Repeat the records below exactly. Omit the pictures.

Segment Open

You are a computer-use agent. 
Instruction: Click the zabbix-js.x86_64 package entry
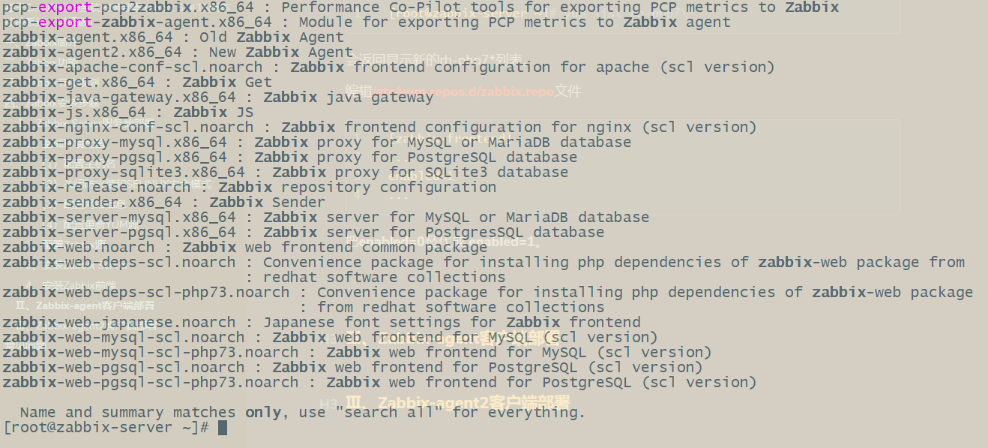(x=73, y=113)
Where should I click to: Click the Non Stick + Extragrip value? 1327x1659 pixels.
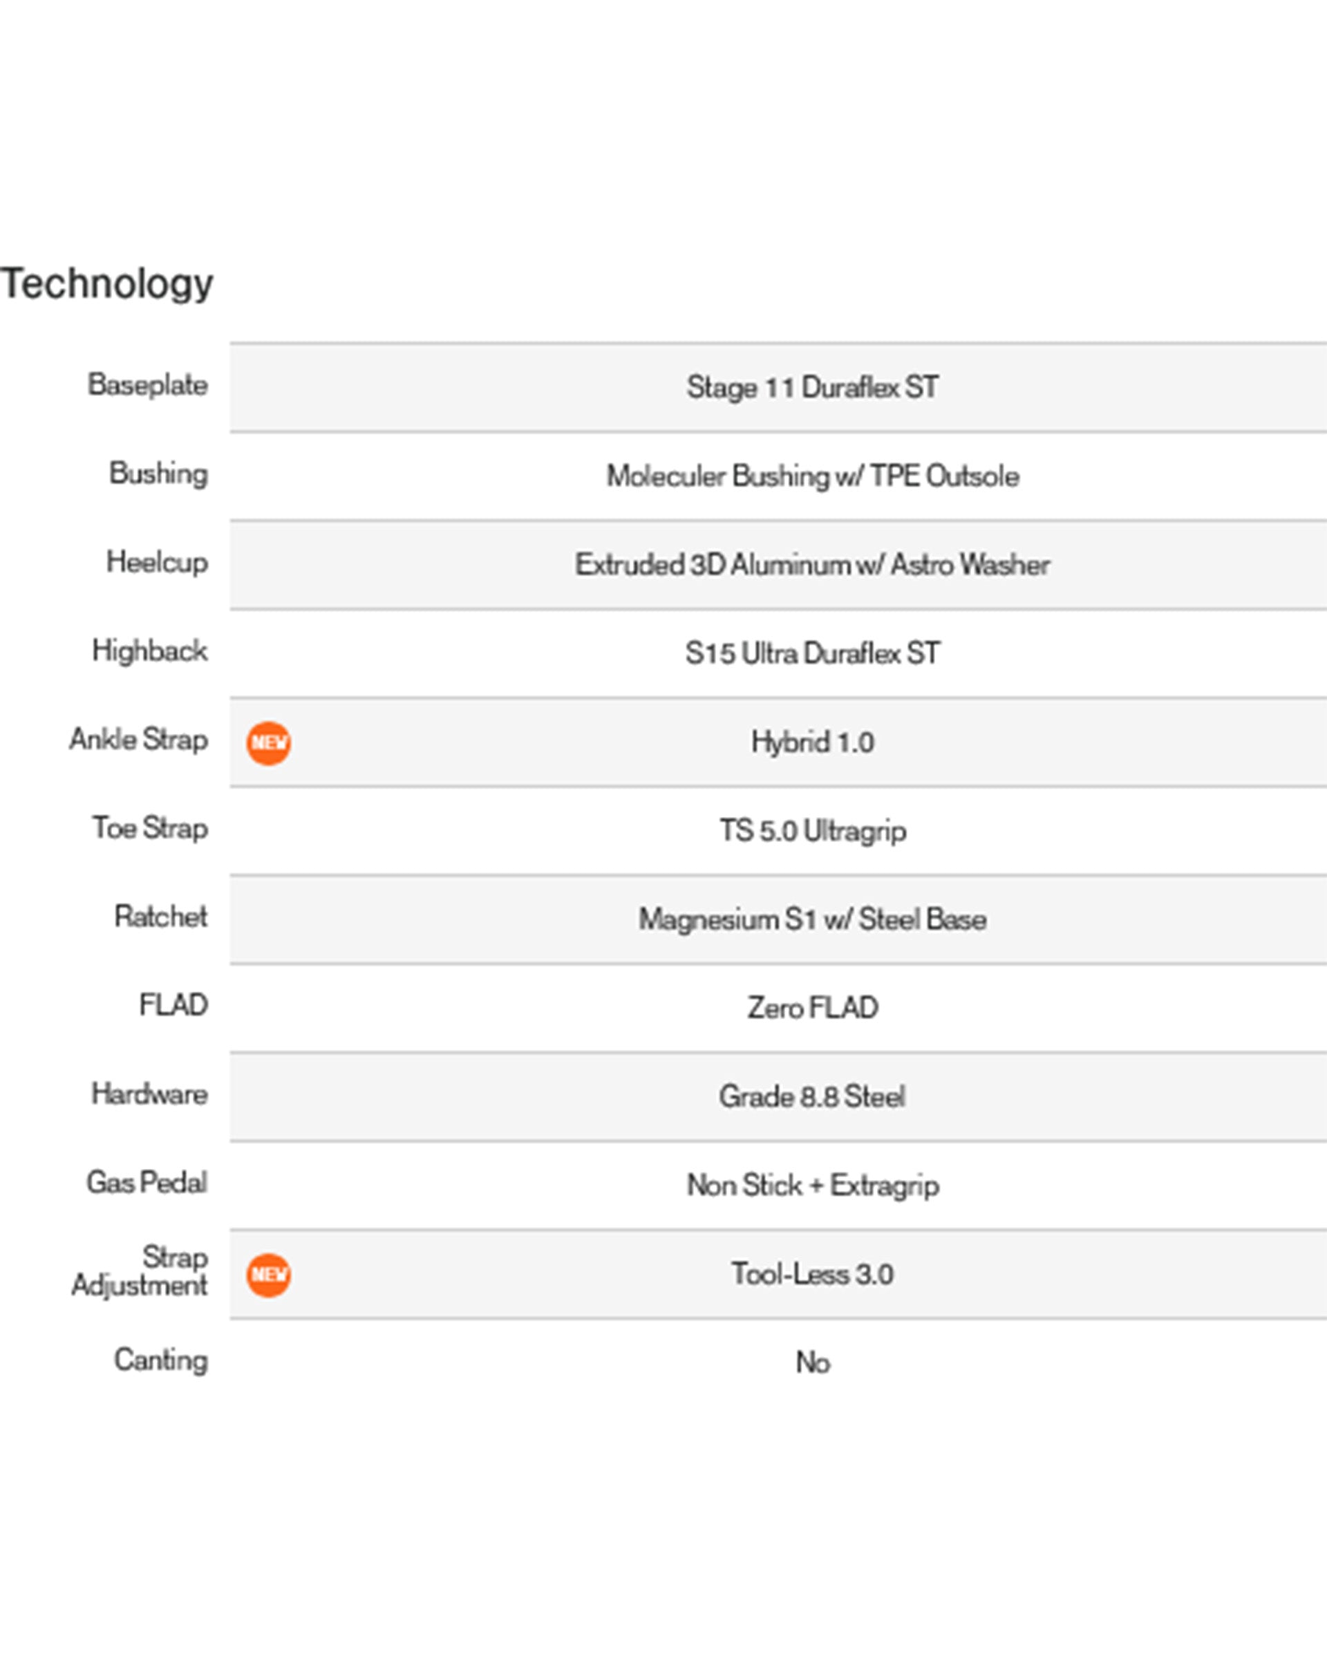pyautogui.click(x=812, y=1186)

Segment Closed

▶ PROBLEM SOLUTION
You are a computer-use agent. 
Instruction: Click the zabbix-js.x86_64 package entry
(x=73, y=113)
Where should I click to: Click the Non Stick + Extragrip value? 1327x1659 pixels.
pyautogui.click(x=812, y=1186)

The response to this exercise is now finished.